Nos da pena que mentes que, posiblemente, si no hubieran sido manipuladas, podrían destinar su energía a mejorar la convivencia, a construir futuro, a aportar sus habilidades en beneficio del colectivo, como siempre hicieron los cazadores.
Estos seres que afirman gratuitamente que nos odian y nos amenazan de muerte, seguro que no se han parado a pensar con raciocinio (¿lo tendrán?) la cantidad de veces que un cazador ha podido ser imprescindible en sus vidas. ¿Podrán afirmar que ninguno de los médicos que les han atendido en su existencia era cazador? ¿Podrán asegurar que entre aquellos que les enseñaron a leer y escribir, no habría algún cazador? ¿Estarán seguras que el carnicero, el frutero, el panadero, el maestro, el clérigo, el dentista o el veterinario que cada día les reciben con una sonrisa no son cazadores?

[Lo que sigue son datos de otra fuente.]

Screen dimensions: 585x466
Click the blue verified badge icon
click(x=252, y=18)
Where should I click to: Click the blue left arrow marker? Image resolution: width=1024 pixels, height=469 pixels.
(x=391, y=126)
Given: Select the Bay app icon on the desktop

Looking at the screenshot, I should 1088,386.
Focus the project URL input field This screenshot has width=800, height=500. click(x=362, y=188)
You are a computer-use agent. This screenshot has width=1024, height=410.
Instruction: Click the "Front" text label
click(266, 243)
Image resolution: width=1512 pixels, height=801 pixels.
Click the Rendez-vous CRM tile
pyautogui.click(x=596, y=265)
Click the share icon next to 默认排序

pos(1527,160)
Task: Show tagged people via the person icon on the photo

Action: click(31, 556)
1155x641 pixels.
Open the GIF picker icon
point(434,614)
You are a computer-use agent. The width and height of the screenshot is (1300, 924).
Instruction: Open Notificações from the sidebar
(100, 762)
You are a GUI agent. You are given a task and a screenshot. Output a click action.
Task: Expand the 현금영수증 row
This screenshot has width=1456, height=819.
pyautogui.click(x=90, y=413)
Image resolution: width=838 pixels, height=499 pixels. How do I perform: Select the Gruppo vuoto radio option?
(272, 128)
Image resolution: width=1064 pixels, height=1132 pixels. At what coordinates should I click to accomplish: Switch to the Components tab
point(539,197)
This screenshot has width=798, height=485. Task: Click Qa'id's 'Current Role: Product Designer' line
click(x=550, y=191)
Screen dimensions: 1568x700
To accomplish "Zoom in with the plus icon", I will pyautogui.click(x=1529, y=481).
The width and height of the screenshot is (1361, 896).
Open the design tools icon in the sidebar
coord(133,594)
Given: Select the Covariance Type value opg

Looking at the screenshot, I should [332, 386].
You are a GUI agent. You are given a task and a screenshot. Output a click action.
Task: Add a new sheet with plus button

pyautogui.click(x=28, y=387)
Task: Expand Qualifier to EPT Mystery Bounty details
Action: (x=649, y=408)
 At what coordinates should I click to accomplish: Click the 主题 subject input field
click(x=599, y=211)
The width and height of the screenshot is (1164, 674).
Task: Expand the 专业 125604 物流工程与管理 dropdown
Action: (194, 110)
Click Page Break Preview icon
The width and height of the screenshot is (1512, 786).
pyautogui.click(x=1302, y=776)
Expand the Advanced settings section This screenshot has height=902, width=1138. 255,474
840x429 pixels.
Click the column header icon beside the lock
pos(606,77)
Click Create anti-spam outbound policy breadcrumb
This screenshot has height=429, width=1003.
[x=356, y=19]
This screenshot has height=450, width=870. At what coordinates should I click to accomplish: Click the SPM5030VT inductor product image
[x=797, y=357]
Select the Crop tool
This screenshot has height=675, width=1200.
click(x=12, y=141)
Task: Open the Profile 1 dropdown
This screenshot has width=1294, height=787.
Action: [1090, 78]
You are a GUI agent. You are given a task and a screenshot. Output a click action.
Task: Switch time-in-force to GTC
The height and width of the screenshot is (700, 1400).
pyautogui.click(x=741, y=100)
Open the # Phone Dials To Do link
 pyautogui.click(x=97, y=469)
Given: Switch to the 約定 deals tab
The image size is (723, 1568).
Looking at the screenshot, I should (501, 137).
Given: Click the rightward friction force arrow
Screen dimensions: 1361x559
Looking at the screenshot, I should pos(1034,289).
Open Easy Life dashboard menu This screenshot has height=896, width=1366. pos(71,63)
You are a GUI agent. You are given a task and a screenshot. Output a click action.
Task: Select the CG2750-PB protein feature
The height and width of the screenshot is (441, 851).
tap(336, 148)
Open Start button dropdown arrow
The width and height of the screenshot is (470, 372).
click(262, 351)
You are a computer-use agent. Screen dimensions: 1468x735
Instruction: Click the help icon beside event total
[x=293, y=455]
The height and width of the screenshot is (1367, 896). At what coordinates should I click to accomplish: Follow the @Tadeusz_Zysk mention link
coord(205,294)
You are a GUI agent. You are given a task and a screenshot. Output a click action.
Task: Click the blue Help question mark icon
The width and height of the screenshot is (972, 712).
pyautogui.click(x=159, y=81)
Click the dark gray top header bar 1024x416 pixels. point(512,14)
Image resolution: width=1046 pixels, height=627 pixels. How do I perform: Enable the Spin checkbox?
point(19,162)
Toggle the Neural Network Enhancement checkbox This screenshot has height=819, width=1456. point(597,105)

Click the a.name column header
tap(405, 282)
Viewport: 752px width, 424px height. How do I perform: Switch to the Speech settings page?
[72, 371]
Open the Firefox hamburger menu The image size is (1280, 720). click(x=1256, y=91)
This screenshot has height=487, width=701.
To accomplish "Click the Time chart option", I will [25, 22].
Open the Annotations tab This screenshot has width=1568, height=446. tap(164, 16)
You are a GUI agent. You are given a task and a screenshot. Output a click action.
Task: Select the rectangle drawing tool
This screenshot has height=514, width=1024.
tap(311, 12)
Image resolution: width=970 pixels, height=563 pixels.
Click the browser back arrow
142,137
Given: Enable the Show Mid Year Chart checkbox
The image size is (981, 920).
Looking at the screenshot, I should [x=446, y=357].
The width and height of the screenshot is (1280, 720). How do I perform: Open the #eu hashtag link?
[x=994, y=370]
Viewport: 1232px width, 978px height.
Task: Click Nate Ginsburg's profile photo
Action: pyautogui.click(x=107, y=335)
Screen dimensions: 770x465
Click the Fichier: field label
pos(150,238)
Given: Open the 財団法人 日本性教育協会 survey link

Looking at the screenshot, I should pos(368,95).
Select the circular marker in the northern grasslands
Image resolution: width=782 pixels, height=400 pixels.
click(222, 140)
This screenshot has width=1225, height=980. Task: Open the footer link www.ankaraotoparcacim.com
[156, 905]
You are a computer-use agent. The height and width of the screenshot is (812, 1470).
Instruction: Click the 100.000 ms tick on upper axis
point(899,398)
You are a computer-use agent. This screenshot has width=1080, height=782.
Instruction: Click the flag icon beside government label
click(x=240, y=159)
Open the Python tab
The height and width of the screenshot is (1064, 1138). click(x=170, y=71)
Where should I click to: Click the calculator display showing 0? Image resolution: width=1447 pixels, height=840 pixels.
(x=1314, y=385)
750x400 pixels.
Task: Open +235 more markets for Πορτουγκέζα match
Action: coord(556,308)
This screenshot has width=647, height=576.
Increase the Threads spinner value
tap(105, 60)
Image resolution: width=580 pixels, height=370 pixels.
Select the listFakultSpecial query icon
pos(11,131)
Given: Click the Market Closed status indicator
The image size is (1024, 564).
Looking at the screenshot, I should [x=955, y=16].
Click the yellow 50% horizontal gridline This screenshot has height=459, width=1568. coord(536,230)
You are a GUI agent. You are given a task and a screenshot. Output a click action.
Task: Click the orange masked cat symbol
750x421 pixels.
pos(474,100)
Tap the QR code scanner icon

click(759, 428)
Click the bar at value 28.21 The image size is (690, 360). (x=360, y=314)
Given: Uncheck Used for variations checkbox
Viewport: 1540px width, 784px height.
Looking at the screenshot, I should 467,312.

¿Habrán pensado que entre los bomberos, los policías, los médicos de urgencias, los conductores de ambulancias, que cada día están dispuestos a jugarse la vida por ellas, en caso de que lo necesiten, puede haber muchos cazadores?
Seguramente, no. Simple y llanamente porque, quien piensa con odio, es incapaz de hacerlo de forma racional.
Sin embargo, los cazadores no demostraremos odio hacia ellas; más bien, insisto, el sentimiento que nos despertarán será pena. Pena de que con nuestros mismos genes (según la ciencia) sean capaces de odiarnos sin conocernos, sin saber qué perfume usamos o qué tono de voz tenemos. Sin pararse a analizar que cualquiera de nosotros se detendría a auxiliarlas en un accidente, sin entender que nuestros perros son nuestros compañeros, nuestros amigos y que ellos también descienden, como los cazadores, de una especie que se alió con otra para subsistir.
Queremos a nuestros perros y nos aliamos con ellos, como hicieron nuestros ancestros, para cazar. No para revolcarnos en la cama, aunque no odiemos a quien lo hace sin entender que quien hizo al perro doméstico fue el hombre cazador aliándose con el lobo para cazar juntos. La ignorancia no nos invita a odiar a quien la sufre; es más, estamos dispuestos a enseñar en todo momento y, como hizo San Juan de la Cruz, a alfabetizar a quien lo necesite sin odio y sin amenazas, con diligencia, con entusiasmo y hasta con una pizquita de amor que va bien en cualquier receta.
Feliz 2013 para todos, incluso para los que sin conocerme me odian. Siendo felices, el rencor les quemará menos las entrañas y el odio tendrá un espacio menor en sus mentes desgastadas por el resentimiento.